About Pyramid

Pyramid is a very general open source Python web framework. As a framework, its primary job is to make it easier for a developer to create an arbitrary web application. The type of application being created isn’t really important; it could be a spreadsheet, a corporate intranet, or a social networking platform. Pyramid is general enough that it can be used in a wide variety of circumstances.

Here's a very simple example of a Pyramid application.

from wsgiref.simple_server import make_server
from pyramid.config import Configurator
from pyramid.response import Response

def hello_world(request):
    return Response('Hello %(name)s!' % request.matchdict)
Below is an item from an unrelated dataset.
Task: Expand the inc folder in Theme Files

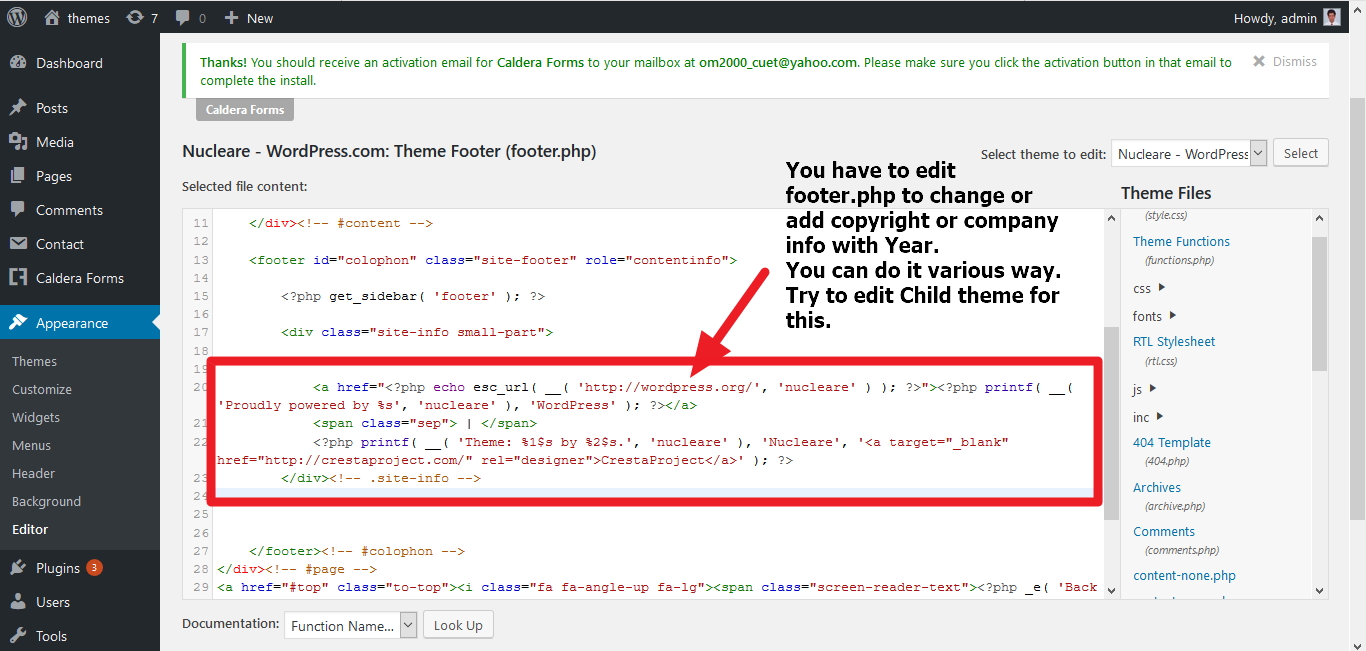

if __name__ == '__main__':
    config = Configurator()
    config.add_route('hello', '/hello/{name}')
    config.add_view(hello_world, route_name='hello')
    app = config.make_wsgi_app()
    server = make_server('0.0.0.0', 8080, app)
    server.serve_forever()

Tenets

Pyramid is developed using the following tenets.

Simplicity

Pyramid takes a "pay only for what you eat" approach. This means that you can get results even if you have only a partial understanding of Pyramid. It doesn’t force you to use any particular technology to produce an application, and we try to keep the core set of concepts that you need to understand to a minimum.

Minimalism

Pyramid concentrates on providing fast, high-quality solutions to the fundamental problems of creating a web application: the mapping of URLs to code, templating, security and serving static assets. We consider these to be the core activities that are common to nearly all web applications.

Documentation

Pyramid's minimalism means that it is relatively easy for us to maintain extensive and up-to-date documentation. It is our goal that no aspect of Pyramid remains undocumented.

Speed

Pyramid is designed to provide noticeably fast execution for common tasks such as templating and simple response generation. Although the “hardware is cheap” mantra may appear to offer a ready solution to speed problems, the limits of this approach become painfully evident when one finds him or herself responsible for managing a great many machines.

Reliability

Pyramid is developed conservatively and tested exhaustively. Where Pyramid source code is concerned, our motto is: "If it ain’t tested, it’s broke". Every release of Pyramid has 100% statement coverage via unit tests.

Openness

As with Python, the Pyramid software is distributed under a permissive open source license.

History

The code which exists today in Pyramid is not new. Between June, 2008 and November of 2010, it was known as repoze.bfg (see the BFG website for historical purposes).

When Pyramid was created in early December of 2010, a mass rename of code from repoze.bfg was performed and features were added to (and removed from) the resulting codebase to make it more useful for Pylons Framework 1.X users.